In his citation, Rocky was cited as coming from La Trinidad.
“Cajigan is a visual artist and writer based in La Trinidad, Benguet. He has presented solo exhibitions in Blanc Gallery, Mo Space, and Drawing Room in Manila, and in Neng Sheng Xing Factory in Taiwan for its artist residency program. He also participated in the Kaalo 101 residency program in Nepal in 2019. He was a recipient of the Ateneo Art Awards Fernando Zobel Prize for Visual Art in 2016. In his paintings, installations, and assemblages, Cajigan explores material culture, indigeneity, and museology as entanglements in or possibilities for decolonization. He is part of AX(iS) Art Project, a non-profit artist collective focused on programming events that study access to contemporary art in communities in the Cordillera Region.”
Rocky belongs to a fine line of artists starting with Victor Oteyza.
Oteyza was born in 1913 and belonged to the prominent Oteyza clan in Baguio which included Kidlat Tahimik.
He was part of the Thirteen Moderns, the precursor of the 13 Artists Award.
According to his biodata, Oteyza “was an engineer, musician, director for radio dramas, a writer, and a painter of abstract surrealist works. He also promoted modern art in Baguio, his hometown, as he left the Manila art scene.

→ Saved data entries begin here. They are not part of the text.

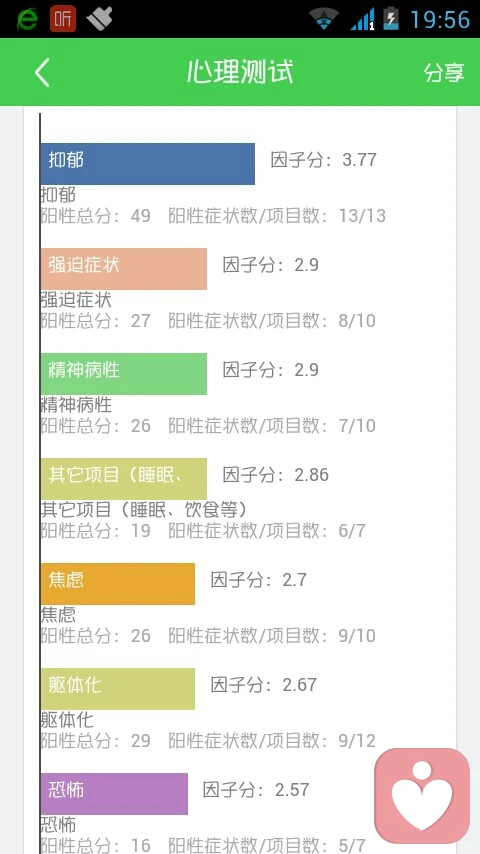Image resolution: width=480 pixels, height=854 pixels.
Task: Tap the pink heart floating icon
Action: [422, 796]
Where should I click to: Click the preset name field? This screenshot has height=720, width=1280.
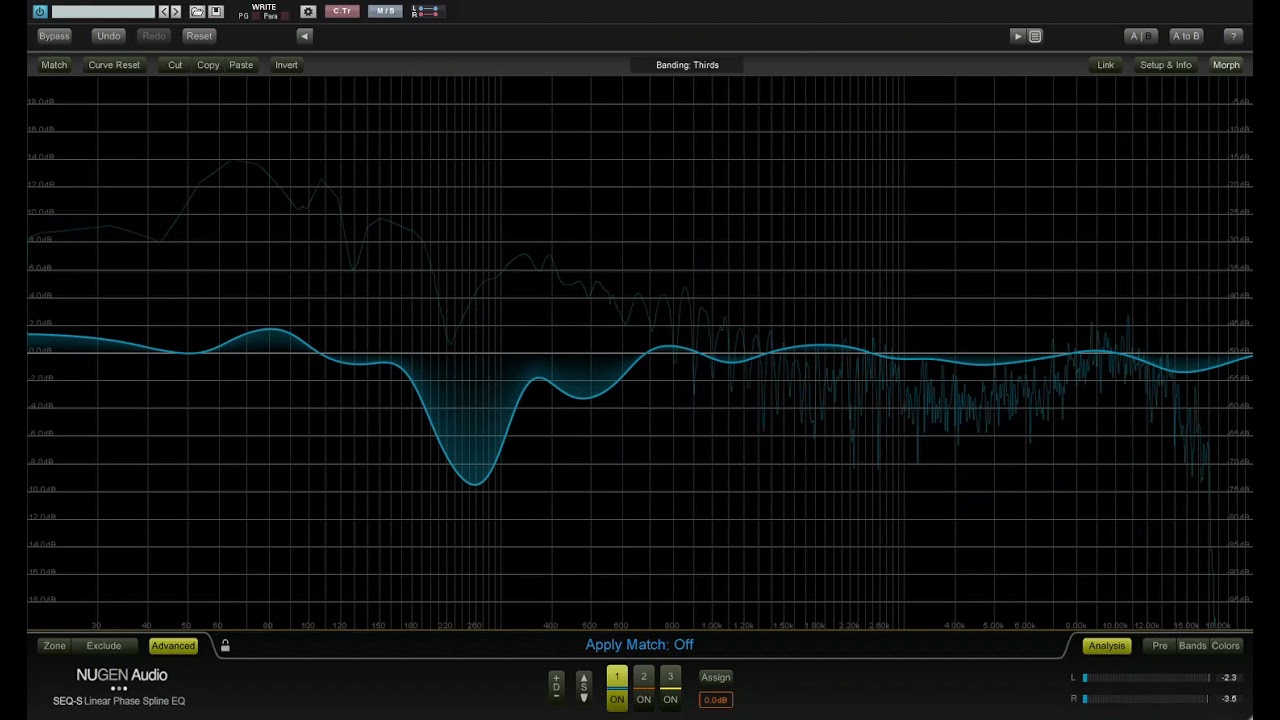tap(103, 12)
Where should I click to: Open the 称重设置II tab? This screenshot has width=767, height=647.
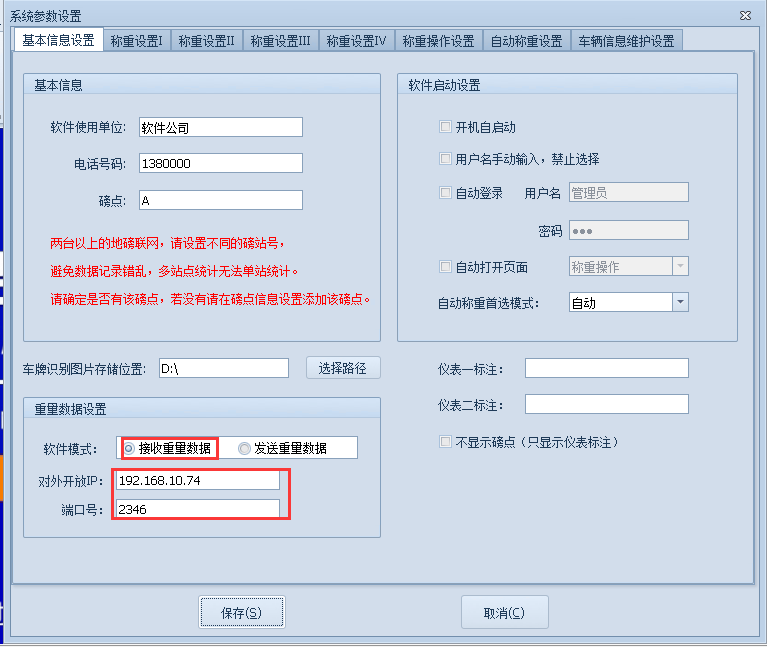tap(206, 41)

Among the Neo-Realists— together with Manansala, Legaspi, Tabuena, and Estella—he “kept the movement going, expanded the circle, creating an irresistible urge for modern art, recruiting into the line a new generation of artists to fill the marks left gaping by those who chose to drop by the wayside,” wrote revered critic Manuel Duldulao. Along with H.R. Ocampo, he was already experimenting in non-objectivism as early as 1947.”
He died in 1974. For his contributions to Philippine art, the Victor Oteyza Community Arts Space (VOCAS) was launched in Baguio in 2001.
National Artist for Painting Bencab aka Ben Cabrera, born in 1942, got the TAA in 1970. One of the most revered and popular artists in the country, he was conferred the Order of National Artist for Visual Arts by President Gloria Macapagal-Arroyo in Malacanan Palace in 2006.
He based himself in Baguio in the 1980s and is one of the founders of the Baguio Arts Group. He now manages the Bencab Museum in Asin.
Santiago Bose was conferred the TAA in 1976. Like Bencab, he also helped found the BAG. His erudite and playful works remain an influence among the younger Baguio artists.
He has exhibited in major international events such as the Third Asian Art Show in Fukuoka, Japan and the Havana Biennial held in Cuba, both in 1989. In 1993, he was invited to the First Asia-Pacific Triennial of Contemporary Art held at the Queensland Art Gallery in Brisbane, Australia. Last summer Bose’s work was included in the Asian Art Museum of San Francisco’s exhibition “At Home & Abroad, 20 Contemporary Filipino Artists.”
He died in 2002.
1992 saw three Baguio artists making it in the TAA. They are Roberto Villanueva, Willy Magtibay and Tommy Hafalla.
Villanueva was born in 1947 in Zambales and started his art career as a teacher and documentary filmmaker.
“When Roberto Villanueva moved to the northern highlands of Baguio in 1980 he was inspired to create art build from the basic materials of the environment. His art acquired a shamanic aura, the source of its powerful energy drawn from ancient but continuing community symbols, rituals and traditions among the animist ethnic groups.”
Among his performance installations are Archetypes: Cordillera Labyrinth, Atang ti Kararua (Soul Offerings) and Bridge Across Cultures in Saitama-ku, Japan. He died in 1995.
Like Roberto, Willy Magtibay was an arts teacher in Japan and Europe before returning to his hometown in the 1980s to teach at Brent School. He made his mark for his pointillist ink, Zen-like collage and minimalist photos.
Tommy Hafalla was a student of the famed photographer Eduardo Masferre in Sagada and followed in his footsteps, documenting modern warriors in the Cordillera.
“Hafalla has spent 30 years documenting the response of indigenous peoples to modernity. Portraying the life and traditions of the ethnolinguistic groups of the Cordillera region in the Philippines, these rare photographs show a surviving, precolonial culture whose way of life and rituals are hardly known outside of the region.”